Directe aanleiding voor de totstandkoming van het Masterplan Mineralen Management (MMM) is de voedselzekerheid en de toenemende schaarste van minerale grondstoffen voor de plantaardige productie. Om in de toekomst aan de groeiende vraag naar plantaardige producten te voldoen, is uitbreiding van het areaal ten koste van natuurlijk habitat geen duurzame optie. De oplossing moet gezocht worden in de meest efficiënte benutting van areaal en nutriënten met een minimale belasting van de omgeving. Deze inzet van MMM sluit naadloos aan bij de inzet die nodig is om te voldoen aan milieudoelstellingen die vanuit Europees en nationaal beleid van kracht zijn en worden.
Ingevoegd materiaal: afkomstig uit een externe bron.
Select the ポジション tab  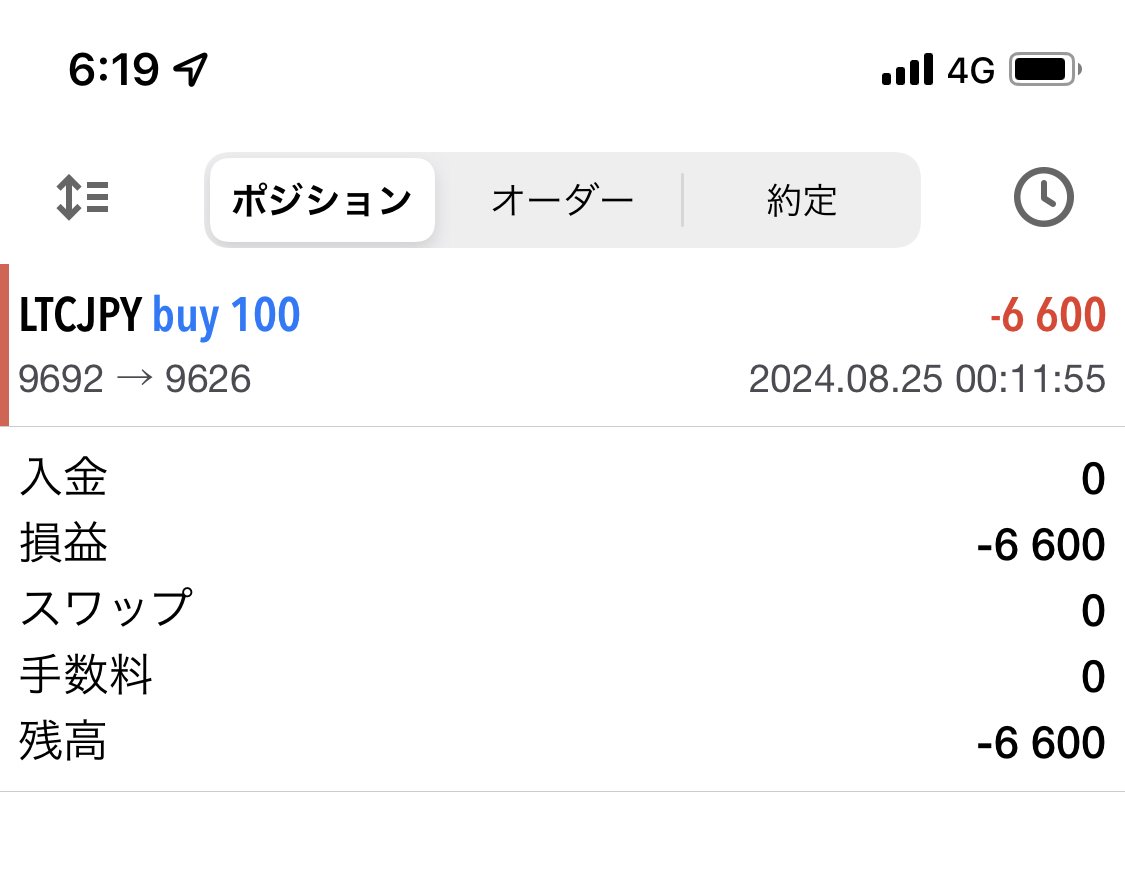(321, 200)
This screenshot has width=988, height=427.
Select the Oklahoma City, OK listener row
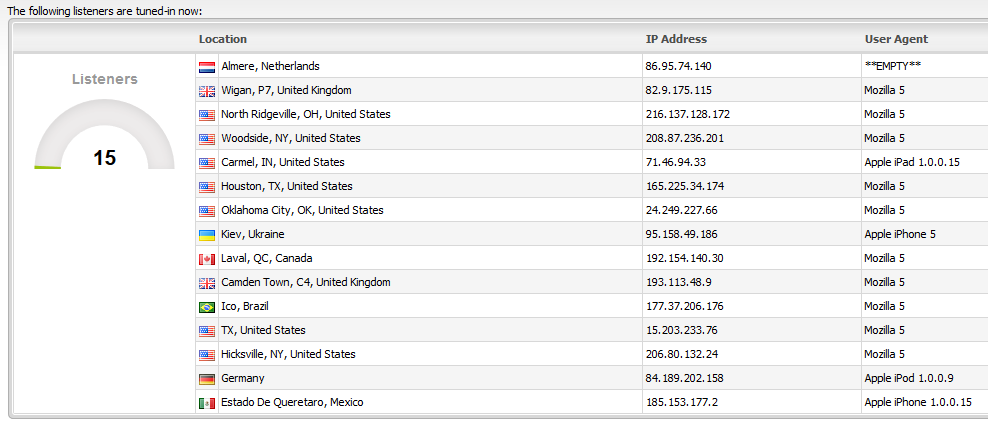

Op weg naar een emissieneutrale akkerbouw in 2030 hebben PA, NAV en LTO voor 2017 de volgende tussendoelen gesteld: maximaal rendement voor de boer, voldoen aan de kaderrichtlijn water, voldoen aan de nitraatrichtlijn en maximaal gebruik van biodiversiteit. 

Vitale bodem
Terugkerend onderdeel in alle thema’s MMM is de bodemvruchtbaarheid. Die vormt zowel op korte als lange termijn de basis van de gewasproductie. De aandacht is gericht op het instandhouden van kringlopen en bodemgezondheid, wat moet leiden tot een goede gewasproductie en verminderde belasting van het milieu. 

Efficiënt benutten
Een renderende teelt/bedrijfsvoering in de akkerbouw vraagt om optimaal en efficiënt mineralengebruik. Verbetering van de huidige prestaties zijn nodig, in termen van een hogere benutting en minder verliezen. Om dit te bereiken is maximale inzet van de huidige kennis noodzakelijk, maar dit is niet voldoende. Verder vernieuwen en innoveren van het mineralenmanagement is cruciaal voor het bereiken van de doelen. Hoe zorgt de akkerbouwer ervoor dat de plant goed getimed door het groeiseizoen juist die mineralen ter beschikking heeft die zorgen voor een optimale groei? Het gaat erom de voedingsstoffen op de juiste plaats, in de juiste hoeveelheid, in de juiste vorm en op het juiste moment voor de plant (het gewas) beschikbaar te hebben. Alleen dan kan er sprake zijn van een maximale benutting door het gewas, waardoor het overschot en daardoor ook de verliezen aan mineralen minimaal zijn. Hiermee wordt gewerkt aan de doelstelling om de milieubelasting van het grond- en oppervlaktewater terug te dringen. 

Kringlopen sluiten
Bij het zoveel mogelijk sluiten van mineralenkringlopen kan op vier verschillende niveau´s worden gedacht: kringlopen binnen het bedrijf, kringlopen binnen verschillende agrarische sectoren, op regionaal niveau, kringlopen op nationaal niveau en kringlopen op mondiaal niveau. De belangrijkste kringlopen die aan de orde komen zijn die voor stikstof en fosfaat, die voor dierlijke mest en die voor overig organisch materiaal (organische stof). De stikstofkringloop wordt vooral bepaald door die van dierlijke mest en overige organische materialen. Dierlijke mest is een nuttige grondstof voor de teelt van akkerbouwgewassen. Het levert organische stof, N, P, K en een reeks van andere mineralen en spoorelementen. Probleem van dierlijke mest is dat niet alle mineralen op een voorspelbaar moment ter beschikking komen. Dit geldt overigens ook voor andere organische reststromen die in de akkerbouw worden gebruikt. 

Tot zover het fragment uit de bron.